I went to have a look but I could not connect to the 3 node cluster.
I logged on to the cluster nodes themselves and did a quick verification of network connectivity, DNS etc. That was all fine. WMI services were running on all nodes but on node 2 and 3 they were not functional.
Cleary we have a WMI issue. And sure enough, no Hyper-V manager available on those 2 nodes but we did have it on the one properly functioning node.
We tested some PowerShell WMI queries (get-wmiobject mscluster_resourcegroup -computer NodeToTest -namespace “ROOT\MSCluster“) to the cluster and this confirmed that WMI was toast on those two nodes.
Fixing the issue
The good news was that all the VMs were all up and running – a few that had RHS.exe issues – but were still alive pure Hyper-V wise. That explains why they didn’t have any support calls come in. So if we can fix this without causing down time this would be great. To try this we decided to restart the WMI service.
On problematic node 2 this worked. It restarted depending services as well such as Hyper-V Virtual Machine Management, User Access Logging Service, IP Helper and the Veeam Installer Service and the Veeam Hyper-V Integration Service. We got connectivity back via Hyper-V manager but the Failover Cluster manager GUI remained an issue but now only complained about node 3.
We wanted to avoid rebooting node 3 to avoid downtime to the VMs. So what we did there is stop the depending services that we could stop. It was vmms.exe that was stuck in shutdown we just killed the process manually with stop-Process -name “vmms” -force
That allowed the WMI service to be restarted. We then started the depending services manually and we got back the connectivity to Hyper-V Manager on node 3.
The Failover Cluster manager GUI could also connect again to the cluster. We checked the cluster for other issues. When done and found OK we live migrated the VMs node per node and did a reboot of every node one by one. This to have cleanly started nodes and to see if any trouble some event were logged during the startup. Normal operations were resumed.

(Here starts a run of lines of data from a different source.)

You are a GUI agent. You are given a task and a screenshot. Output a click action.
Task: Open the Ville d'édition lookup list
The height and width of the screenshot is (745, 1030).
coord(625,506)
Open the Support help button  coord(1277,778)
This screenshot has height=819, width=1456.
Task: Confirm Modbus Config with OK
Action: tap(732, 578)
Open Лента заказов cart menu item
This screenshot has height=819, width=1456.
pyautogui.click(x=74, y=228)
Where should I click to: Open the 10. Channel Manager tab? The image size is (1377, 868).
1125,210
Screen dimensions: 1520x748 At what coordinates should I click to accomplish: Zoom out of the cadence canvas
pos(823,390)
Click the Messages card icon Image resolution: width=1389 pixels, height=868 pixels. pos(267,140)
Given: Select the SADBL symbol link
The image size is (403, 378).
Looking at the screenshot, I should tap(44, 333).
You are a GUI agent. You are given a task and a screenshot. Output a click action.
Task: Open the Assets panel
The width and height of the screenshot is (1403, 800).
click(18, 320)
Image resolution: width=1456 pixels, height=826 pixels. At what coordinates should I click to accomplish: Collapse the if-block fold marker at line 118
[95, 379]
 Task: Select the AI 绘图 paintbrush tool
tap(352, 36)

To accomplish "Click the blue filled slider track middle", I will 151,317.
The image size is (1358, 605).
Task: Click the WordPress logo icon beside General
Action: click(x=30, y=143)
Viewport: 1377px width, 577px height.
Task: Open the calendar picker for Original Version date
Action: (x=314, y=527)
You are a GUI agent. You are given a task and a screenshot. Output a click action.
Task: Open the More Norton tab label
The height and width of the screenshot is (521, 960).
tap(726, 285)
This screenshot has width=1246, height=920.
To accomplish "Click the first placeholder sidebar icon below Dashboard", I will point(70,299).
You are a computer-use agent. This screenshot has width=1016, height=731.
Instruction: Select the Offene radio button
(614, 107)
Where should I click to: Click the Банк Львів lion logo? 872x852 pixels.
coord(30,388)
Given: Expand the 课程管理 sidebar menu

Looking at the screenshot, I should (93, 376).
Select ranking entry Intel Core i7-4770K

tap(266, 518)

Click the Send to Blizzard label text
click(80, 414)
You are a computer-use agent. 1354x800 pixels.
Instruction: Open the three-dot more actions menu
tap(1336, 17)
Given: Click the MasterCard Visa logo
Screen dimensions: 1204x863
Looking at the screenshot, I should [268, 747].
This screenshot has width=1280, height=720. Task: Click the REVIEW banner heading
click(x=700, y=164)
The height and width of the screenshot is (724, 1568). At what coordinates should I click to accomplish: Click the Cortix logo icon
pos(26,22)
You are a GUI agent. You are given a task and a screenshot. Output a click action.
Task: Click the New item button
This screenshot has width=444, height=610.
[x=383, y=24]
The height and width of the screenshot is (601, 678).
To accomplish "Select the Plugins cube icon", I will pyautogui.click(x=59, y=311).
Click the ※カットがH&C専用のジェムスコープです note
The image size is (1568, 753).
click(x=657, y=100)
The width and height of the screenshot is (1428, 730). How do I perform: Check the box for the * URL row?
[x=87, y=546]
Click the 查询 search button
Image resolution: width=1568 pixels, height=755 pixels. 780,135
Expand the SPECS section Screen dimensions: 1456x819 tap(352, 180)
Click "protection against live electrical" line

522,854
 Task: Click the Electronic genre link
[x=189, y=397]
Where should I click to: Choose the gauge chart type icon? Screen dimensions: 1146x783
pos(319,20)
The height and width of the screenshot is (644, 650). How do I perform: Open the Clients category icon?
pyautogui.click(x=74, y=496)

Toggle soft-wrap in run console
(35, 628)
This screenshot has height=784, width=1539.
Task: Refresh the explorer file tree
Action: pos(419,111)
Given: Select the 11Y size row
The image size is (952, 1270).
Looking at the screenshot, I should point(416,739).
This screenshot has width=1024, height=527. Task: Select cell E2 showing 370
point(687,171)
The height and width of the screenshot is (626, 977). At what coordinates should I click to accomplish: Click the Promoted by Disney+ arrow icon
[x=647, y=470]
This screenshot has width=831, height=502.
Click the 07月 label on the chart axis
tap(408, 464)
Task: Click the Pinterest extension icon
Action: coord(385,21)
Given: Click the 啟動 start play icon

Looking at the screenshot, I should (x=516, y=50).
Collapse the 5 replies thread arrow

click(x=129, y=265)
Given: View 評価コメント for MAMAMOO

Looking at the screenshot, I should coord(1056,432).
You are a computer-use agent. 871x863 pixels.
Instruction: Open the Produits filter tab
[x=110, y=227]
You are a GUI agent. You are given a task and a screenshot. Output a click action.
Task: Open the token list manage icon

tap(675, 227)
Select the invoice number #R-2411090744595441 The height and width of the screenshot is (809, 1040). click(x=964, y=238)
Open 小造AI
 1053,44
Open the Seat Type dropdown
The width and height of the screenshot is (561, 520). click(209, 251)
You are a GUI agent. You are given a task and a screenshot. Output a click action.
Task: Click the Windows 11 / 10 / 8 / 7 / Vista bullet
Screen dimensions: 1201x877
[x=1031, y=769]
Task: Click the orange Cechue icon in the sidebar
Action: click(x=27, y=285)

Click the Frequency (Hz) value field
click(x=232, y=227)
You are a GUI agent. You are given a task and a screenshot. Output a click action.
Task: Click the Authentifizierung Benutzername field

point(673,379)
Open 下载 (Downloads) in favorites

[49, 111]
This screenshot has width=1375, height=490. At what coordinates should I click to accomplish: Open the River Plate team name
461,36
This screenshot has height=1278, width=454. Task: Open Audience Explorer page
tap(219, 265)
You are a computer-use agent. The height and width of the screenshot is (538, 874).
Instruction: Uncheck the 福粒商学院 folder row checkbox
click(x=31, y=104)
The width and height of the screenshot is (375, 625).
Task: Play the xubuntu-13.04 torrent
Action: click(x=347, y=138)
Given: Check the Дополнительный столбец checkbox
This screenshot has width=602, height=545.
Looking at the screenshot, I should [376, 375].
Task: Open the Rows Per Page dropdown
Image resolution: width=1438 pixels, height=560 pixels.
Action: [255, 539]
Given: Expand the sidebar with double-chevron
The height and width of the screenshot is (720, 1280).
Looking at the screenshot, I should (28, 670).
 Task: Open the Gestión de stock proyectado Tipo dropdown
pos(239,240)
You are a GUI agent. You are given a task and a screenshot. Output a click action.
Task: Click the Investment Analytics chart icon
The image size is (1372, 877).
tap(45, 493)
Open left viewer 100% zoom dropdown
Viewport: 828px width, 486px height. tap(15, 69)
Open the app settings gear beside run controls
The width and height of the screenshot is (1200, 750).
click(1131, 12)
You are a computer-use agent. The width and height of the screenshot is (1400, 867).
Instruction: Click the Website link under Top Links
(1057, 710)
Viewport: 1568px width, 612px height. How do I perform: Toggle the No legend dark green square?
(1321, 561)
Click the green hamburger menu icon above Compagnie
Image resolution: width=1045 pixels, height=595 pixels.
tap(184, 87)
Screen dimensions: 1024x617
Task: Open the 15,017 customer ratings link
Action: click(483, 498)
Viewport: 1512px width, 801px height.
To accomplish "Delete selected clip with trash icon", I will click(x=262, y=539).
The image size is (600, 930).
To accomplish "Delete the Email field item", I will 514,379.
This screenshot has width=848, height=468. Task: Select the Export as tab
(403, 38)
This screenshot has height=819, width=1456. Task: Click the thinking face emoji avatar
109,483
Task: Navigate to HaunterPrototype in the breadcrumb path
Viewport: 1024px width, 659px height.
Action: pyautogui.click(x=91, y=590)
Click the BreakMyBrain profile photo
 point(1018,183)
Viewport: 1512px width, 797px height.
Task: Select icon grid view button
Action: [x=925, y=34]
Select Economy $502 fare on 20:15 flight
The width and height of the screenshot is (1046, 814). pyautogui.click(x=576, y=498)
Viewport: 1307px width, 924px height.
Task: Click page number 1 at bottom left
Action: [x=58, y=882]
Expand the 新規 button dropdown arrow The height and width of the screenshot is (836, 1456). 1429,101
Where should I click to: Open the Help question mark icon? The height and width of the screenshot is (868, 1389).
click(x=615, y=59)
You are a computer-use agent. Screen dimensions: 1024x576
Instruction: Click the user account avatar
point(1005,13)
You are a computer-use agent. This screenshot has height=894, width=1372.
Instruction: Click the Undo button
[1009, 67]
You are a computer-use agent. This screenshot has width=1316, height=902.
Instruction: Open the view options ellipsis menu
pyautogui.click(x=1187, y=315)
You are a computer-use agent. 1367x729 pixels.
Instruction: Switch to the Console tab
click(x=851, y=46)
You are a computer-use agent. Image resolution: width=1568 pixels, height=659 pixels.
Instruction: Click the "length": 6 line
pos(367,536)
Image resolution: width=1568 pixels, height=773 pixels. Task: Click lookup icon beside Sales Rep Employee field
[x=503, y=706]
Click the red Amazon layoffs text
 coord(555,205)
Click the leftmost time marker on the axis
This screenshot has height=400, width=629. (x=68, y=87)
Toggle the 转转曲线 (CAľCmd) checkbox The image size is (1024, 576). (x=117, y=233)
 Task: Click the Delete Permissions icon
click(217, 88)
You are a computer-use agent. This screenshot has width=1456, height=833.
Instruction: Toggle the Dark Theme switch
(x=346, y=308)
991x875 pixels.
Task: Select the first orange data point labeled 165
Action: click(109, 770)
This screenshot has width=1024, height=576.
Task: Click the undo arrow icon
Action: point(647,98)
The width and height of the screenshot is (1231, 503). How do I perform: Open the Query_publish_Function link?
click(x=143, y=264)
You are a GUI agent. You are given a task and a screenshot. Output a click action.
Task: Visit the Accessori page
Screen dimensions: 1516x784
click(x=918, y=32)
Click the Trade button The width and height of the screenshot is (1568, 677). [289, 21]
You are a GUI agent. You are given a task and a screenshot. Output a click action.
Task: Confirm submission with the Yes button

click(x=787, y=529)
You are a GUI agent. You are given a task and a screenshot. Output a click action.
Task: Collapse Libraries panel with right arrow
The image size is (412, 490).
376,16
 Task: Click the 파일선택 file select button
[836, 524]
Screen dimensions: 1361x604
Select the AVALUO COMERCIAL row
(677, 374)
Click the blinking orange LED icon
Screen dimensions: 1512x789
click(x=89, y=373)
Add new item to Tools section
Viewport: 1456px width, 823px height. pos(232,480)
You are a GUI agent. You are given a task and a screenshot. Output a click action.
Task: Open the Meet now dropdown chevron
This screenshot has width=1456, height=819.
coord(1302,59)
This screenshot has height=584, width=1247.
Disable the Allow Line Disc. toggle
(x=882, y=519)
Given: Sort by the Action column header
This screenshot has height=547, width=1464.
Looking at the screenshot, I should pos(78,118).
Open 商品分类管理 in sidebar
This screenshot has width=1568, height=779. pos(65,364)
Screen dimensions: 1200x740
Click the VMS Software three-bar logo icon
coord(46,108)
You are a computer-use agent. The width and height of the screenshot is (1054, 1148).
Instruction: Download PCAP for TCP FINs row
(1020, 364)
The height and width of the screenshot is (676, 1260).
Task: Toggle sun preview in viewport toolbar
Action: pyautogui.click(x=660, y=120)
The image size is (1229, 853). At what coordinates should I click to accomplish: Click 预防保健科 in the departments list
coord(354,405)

Do note that there is a blog on TechNet about a similar issue but with a different error message. That was caused by missing cluswmi.mof file due to an ill advised use of run mofcomp.exe *.mof. This was not the case here. A reboot of the misbehaving nodes would have done the trick as well (as blogged here Trouble Connecting to Cluster Nodes? Check WMI! ) but we avoided as much downtime as possible here by going the route we did.